A Comissão Parlamentar de Inquérito (CPI) que vai investigar as atividades do Movimento dos Trabalhadores Rurais Sem Terra (MST) foi formalmente instalada nesta quarta-feira (17) na Câmara dos Deputados. Um dos principais cargos da comissão, o de relator, ficou nas mãos do deputado federal Ricardo Salles (PL-SP), ex-ministro do Meio Ambiente no governo de Jair Bolsonaro (PL).
Articulada por partidos de oposição ao governo de Luiz Inácio Lula da Silva (PT), a CPI foi instalada a pedido do deputado bolsonarista Tenente Coronel Zucco (Republicanos-RS), com justificativas pouco fundamentadas. Segundo o proponente, que será presidente da comissão, a investigação pretende descobrir "o verdadeiro propósito" do MST, os financiadores do movimento e a situação atual de propriedades que foram ocupadas.
A sessão de instalação deu o tom do que promete ser a CPI. A lista de integrantes, titulares e suplentes, conta com cinco deputados que usam patentes militares junto a seus nomes, contando o próprio Zucco, e outros três que se apresentam como "delegado" ou "delegada". O grupo tem ainda outros nomes alinhados ao bolsonarismo, como Kim Kataguiri (eleito vice-presidente da comissão).
A deputada Sâmia Bomfim (PSOL-SP), uma das integrantes da comissão indicada por partidos de esquerda, chegou a pedir o impedimento da nomeação de Ricardo Salles como relator devido às acusações de crimes às quais ele responde, mas o pedido foi negado por Zucco.
"Ele [Salles] quer criminalizar um movimento social, sendo que ele praticamente já tem um relatório pronto. Nas declarações que deu à imprensa, já tem uma série de conclusões sobre o que é o MST. Já disse, inclusive, que eles devem ser criminalizados. Nem começou a fazer o inquérito, não começaram as apurações", disse Sâmia na sessão de instalação.
O prazo previsto para os trabalhos da Comissão é de 120 dias. As atividades começam formalmente nesta quinta-feira (18) e, a princípio, devem ser concluídos até setembro. As reuniões devem acontecer duas vezes por semana, às terças e quintas-feiras.
:: Entenda por que quando o MST faz uma ocupação não é o mesmo que invasão ::
Apesar de tentarem dar um verniz de isenção à investigação, os parlamentares de extrema-direita tentarão usar a CPI para desestabilizar o governo Lula. Integrantes da base aliada e apoiadores se mobilizam para usar o espaço da CPI para apresentar à sociedade a verdade e derrubar mitos e notícias falsas que circulam a respeito do movimento.
"A CPI sempre tem características de ser, por um lado, um palco em que muitos parlamentares buscam apenas aparecer para a imprensa, outros usam esse palco para falar para suas bases.

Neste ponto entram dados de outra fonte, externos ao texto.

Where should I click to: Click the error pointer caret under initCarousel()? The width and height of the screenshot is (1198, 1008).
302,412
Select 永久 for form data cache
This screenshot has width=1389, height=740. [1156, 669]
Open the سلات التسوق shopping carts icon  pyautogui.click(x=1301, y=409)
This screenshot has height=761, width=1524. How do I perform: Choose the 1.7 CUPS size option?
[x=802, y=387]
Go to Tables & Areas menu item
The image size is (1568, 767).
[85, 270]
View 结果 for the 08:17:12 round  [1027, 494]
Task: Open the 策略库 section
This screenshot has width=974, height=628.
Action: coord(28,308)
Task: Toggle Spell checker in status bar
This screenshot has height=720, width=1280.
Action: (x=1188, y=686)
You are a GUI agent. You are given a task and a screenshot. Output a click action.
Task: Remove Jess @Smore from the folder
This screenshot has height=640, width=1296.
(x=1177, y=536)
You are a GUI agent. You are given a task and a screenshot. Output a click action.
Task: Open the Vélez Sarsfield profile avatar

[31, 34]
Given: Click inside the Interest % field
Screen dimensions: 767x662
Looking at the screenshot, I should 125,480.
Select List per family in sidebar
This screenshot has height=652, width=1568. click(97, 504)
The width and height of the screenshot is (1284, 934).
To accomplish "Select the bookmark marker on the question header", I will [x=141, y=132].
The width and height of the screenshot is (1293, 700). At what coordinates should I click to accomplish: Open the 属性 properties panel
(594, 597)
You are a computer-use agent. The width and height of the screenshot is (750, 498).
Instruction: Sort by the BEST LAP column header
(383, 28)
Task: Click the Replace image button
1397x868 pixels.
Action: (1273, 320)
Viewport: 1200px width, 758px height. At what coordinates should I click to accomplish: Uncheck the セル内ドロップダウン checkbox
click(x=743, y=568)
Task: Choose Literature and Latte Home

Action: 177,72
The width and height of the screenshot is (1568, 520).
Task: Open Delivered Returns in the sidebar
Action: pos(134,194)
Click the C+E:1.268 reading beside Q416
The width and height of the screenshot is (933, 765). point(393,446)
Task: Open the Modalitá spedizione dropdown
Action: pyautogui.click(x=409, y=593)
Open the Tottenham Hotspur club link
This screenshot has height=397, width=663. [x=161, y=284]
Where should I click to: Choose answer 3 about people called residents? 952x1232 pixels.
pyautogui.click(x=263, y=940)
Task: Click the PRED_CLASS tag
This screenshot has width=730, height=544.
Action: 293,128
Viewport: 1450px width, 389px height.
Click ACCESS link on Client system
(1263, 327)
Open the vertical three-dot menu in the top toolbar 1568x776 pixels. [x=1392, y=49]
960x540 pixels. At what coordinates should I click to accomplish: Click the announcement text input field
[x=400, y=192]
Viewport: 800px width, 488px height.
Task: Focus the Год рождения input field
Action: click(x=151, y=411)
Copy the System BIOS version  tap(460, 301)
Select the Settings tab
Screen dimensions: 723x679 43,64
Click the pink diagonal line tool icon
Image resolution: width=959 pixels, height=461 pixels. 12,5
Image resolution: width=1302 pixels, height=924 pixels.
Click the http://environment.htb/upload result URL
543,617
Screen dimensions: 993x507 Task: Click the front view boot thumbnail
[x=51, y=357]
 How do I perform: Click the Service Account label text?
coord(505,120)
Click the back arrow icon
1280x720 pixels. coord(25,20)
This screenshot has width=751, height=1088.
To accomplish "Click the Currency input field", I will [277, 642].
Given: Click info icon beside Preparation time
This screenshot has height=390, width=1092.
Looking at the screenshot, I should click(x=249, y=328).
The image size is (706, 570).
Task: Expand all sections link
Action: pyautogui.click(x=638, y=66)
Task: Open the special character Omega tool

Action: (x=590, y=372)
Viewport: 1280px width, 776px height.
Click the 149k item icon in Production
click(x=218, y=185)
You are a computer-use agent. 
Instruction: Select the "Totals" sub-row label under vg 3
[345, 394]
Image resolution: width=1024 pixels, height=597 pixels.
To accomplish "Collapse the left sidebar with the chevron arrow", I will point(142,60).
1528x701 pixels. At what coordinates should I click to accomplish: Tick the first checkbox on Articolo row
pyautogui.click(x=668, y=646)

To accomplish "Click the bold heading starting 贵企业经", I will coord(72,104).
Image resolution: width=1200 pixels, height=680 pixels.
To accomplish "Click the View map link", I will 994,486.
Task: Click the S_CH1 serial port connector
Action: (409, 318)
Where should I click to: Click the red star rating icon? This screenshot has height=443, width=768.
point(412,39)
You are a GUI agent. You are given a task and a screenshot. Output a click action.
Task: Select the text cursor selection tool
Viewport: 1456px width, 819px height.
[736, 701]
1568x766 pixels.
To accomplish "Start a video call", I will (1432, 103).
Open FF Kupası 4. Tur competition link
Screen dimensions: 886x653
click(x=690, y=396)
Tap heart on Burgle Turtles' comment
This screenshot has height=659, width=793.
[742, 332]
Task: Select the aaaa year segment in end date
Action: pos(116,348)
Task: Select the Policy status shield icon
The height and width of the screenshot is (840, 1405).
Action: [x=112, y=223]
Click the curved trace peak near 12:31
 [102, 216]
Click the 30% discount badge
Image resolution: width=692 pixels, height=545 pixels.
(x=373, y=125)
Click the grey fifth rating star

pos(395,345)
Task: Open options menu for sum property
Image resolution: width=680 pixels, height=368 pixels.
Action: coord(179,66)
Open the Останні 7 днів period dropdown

Então, a extrema-direita vai criar vários factoides para botar nas suas redes sociais", disse João Pedro Stédile, integrante da direção nacional do MST, ao Brasil de Fato.
Segundo noticiou o jornal O Globo, integrantes da bancada de extrema-direita se articularam para convocar primeiramente a depor na CPI oito dirigentes regionais do Instituto Nacional de Colonização e Reforma Agrária, que assumiram os cargos com apoio do MST.
Os pedidos de instalação da CPI - a quinta contra o movimento em 20 anos - foram feitos desde o início da nova legislatura do Congresso Nacional. Os pedidos se intensificaram após as ações do último mês de abril, quando houve ocupações realizadas pelo MST em diversas partes do país - sempre de forma pacífica e sem qualquer registro de violência.
"Sempre é um espaço de muita confusão, porque, em geral, eles pedem quebra de sigilo bancário, correio eletrônico, telefone, mas nós não estamos preocupados, porque nós vamos querer pautar, na CPI, os crimes do latifúndio, os crimes ambientais, crimes do agrotóxico, crime do trabalho escravo, e tentar fazer do limão uma limonada", complementou Stédile.
A instalação da CPI foi criticada por juristas. A Associação Juízas e Juízes para a Democracia (AJD) divulgou, no início de maio, uma nota de solidariedade ao movimento e suas lideranças por conta da aprovação das investigações.
De acordo com a AJD, a CPI tem "duvidosa constitucionalidade", pois foi instaurada "sem fato determinado e com a indevida finalidade de 'investigar' pessoa jurídica de direito privado". A iniciativa "é mais um passo no processo protagonizado pela direita neoliberal de perseguição, descrédito e demonização dos movimentos sociais".